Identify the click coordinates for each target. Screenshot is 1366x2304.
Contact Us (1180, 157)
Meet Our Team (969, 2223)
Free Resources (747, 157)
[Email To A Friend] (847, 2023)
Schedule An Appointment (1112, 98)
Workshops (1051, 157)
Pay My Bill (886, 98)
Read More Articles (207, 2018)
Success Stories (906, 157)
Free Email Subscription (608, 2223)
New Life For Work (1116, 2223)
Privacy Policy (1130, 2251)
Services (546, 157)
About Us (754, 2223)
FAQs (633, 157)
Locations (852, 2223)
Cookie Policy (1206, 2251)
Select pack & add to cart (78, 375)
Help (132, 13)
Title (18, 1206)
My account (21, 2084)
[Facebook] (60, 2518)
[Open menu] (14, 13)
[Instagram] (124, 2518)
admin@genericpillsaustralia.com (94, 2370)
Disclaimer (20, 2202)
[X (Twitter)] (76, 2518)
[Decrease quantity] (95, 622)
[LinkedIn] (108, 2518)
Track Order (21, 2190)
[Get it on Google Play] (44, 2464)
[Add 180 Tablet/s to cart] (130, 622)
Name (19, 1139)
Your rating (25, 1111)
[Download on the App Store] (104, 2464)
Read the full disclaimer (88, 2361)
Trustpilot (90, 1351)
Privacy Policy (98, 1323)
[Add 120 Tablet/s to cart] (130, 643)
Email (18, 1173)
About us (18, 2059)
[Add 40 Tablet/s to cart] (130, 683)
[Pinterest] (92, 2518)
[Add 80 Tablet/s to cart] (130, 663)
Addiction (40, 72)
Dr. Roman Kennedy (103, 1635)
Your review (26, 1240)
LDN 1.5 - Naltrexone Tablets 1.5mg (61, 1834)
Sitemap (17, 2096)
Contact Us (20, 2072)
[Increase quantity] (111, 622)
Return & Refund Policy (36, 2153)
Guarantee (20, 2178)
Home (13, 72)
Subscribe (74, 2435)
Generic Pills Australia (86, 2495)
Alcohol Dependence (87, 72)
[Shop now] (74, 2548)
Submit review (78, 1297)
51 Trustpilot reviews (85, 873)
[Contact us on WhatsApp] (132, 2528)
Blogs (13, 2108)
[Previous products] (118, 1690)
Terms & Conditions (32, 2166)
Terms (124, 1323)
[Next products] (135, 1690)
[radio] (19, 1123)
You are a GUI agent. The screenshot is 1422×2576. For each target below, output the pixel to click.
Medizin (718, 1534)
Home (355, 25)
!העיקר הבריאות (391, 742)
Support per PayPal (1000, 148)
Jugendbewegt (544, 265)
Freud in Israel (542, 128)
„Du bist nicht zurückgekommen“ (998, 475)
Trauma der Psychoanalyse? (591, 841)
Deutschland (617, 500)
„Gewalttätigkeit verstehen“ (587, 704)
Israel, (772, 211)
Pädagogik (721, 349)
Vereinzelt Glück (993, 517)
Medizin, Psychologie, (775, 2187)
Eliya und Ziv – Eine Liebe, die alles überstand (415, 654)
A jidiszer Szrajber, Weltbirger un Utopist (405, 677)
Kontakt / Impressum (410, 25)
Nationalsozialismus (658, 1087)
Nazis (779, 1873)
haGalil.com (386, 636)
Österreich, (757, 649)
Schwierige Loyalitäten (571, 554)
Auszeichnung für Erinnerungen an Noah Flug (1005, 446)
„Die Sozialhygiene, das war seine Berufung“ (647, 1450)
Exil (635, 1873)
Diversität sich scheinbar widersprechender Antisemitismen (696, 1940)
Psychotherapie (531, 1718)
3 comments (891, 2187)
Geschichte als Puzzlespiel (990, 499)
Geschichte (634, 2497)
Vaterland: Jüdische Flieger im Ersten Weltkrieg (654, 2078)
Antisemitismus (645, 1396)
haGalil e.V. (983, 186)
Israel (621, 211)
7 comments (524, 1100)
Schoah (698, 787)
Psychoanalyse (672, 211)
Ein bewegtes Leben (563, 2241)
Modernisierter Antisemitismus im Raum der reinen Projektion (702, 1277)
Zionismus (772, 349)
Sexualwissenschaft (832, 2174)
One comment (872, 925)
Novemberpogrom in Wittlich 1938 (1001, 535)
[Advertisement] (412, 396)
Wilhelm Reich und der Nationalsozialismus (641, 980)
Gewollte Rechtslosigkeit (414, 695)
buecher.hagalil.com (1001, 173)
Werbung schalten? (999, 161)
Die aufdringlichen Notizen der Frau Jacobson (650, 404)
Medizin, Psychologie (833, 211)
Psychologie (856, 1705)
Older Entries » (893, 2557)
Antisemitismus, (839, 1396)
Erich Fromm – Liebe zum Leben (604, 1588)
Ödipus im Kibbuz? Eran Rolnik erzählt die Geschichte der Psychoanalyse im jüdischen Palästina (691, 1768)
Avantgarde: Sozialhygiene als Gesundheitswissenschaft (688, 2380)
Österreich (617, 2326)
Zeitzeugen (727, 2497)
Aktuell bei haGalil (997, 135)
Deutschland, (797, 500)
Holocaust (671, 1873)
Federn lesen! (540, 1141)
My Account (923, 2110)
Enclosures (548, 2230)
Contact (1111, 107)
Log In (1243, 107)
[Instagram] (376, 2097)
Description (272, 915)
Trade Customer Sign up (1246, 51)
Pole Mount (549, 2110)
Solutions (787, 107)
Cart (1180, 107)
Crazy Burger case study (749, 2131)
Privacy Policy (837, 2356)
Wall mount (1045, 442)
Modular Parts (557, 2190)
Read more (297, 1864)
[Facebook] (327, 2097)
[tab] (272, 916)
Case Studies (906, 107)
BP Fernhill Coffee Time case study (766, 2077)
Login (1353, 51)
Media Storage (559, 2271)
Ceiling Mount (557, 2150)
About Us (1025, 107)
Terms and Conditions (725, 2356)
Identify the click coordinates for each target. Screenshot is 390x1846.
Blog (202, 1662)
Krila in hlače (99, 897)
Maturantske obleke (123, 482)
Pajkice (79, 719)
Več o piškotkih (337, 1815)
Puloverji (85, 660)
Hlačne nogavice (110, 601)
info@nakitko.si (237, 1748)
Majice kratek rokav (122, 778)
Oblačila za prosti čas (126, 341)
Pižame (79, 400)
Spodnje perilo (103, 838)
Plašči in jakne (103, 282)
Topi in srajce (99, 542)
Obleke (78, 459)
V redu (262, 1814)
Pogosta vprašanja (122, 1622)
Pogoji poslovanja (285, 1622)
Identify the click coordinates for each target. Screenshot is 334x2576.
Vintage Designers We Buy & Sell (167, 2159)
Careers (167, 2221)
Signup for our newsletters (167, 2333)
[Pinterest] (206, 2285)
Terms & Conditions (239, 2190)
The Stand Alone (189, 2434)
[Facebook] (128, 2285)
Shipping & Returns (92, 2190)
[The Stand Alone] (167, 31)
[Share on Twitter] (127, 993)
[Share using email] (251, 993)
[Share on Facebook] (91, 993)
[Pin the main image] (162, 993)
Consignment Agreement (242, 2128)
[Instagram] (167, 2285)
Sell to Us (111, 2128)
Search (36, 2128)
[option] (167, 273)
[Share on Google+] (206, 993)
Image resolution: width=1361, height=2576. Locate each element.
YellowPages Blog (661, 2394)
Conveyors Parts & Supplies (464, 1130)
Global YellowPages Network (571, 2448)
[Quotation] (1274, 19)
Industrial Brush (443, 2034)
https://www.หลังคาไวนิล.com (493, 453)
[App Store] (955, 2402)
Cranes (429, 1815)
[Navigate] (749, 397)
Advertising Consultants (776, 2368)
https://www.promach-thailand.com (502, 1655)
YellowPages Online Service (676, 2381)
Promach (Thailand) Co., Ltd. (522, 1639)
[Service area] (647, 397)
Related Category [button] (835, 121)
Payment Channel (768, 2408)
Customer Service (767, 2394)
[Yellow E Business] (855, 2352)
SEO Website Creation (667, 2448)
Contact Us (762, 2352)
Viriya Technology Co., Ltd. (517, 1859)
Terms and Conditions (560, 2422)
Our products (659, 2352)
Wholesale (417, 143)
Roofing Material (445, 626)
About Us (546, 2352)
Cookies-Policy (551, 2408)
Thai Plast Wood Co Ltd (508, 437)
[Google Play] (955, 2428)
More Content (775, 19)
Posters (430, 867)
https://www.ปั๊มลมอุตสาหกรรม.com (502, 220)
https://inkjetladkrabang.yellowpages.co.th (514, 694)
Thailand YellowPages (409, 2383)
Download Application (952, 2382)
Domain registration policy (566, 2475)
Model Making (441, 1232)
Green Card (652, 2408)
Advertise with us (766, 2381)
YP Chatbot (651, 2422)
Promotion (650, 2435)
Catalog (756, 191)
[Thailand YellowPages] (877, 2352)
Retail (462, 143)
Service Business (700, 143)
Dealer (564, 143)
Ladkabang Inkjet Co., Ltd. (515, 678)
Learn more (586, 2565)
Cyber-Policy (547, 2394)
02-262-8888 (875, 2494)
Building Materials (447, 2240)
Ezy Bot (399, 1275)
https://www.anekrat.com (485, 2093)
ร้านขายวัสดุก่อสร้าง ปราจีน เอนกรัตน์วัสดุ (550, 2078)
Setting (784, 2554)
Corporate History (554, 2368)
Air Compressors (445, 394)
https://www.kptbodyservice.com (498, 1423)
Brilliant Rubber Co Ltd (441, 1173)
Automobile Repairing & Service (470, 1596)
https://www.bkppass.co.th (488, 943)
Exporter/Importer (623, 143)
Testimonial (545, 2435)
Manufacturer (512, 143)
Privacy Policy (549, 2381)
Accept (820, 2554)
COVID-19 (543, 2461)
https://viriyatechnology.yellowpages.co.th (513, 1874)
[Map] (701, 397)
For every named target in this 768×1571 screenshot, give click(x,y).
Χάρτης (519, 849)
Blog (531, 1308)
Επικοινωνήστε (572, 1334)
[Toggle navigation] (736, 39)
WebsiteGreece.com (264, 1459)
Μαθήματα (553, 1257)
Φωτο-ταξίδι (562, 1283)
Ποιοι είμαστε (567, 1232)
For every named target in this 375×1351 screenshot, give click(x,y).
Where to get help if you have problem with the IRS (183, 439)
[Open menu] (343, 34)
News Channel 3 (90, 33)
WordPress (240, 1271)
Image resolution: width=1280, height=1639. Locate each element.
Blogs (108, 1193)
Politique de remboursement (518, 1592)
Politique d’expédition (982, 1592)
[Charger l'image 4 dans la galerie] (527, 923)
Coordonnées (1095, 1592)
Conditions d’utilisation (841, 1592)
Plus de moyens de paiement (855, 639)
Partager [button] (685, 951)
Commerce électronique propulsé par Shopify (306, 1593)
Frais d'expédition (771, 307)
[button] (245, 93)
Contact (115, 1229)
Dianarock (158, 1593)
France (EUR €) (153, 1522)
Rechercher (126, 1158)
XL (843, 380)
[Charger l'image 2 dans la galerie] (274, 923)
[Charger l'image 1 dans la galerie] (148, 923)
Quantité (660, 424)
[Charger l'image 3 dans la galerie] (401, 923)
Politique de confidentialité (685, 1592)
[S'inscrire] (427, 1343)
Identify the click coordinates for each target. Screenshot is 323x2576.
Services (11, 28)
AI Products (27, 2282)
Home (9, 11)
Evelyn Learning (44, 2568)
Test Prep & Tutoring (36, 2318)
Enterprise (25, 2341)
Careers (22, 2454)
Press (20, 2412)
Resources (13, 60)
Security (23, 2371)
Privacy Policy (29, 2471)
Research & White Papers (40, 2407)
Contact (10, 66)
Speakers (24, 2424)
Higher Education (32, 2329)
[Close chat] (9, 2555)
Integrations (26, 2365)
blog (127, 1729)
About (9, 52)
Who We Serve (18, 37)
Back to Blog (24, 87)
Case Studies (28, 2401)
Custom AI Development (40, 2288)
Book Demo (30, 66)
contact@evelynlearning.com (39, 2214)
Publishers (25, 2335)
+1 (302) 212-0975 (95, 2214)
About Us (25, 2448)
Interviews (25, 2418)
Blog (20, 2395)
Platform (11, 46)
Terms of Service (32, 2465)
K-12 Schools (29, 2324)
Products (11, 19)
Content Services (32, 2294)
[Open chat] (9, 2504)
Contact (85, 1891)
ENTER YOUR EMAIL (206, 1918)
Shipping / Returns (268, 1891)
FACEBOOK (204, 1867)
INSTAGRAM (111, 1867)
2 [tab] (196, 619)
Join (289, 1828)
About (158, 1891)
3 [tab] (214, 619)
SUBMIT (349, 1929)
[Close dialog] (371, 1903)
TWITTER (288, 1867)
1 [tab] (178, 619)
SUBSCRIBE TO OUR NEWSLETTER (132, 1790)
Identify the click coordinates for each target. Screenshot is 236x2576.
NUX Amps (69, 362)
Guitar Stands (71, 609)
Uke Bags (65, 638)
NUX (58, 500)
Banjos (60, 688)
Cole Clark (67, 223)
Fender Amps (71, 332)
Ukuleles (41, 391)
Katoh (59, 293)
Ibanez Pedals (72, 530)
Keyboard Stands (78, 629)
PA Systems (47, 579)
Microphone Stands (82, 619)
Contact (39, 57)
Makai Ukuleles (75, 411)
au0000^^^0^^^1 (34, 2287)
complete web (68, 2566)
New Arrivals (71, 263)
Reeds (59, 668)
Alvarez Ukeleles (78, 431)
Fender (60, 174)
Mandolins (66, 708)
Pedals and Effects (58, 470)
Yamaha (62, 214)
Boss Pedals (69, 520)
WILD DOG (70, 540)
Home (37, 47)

-=-=-

**What the task asks**
Scan the material above. Copy each line where "button" occurs.

**Result for this task**
Related Category [button] (835, 121)
Partager [button] (685, 951)
[button] (245, 93)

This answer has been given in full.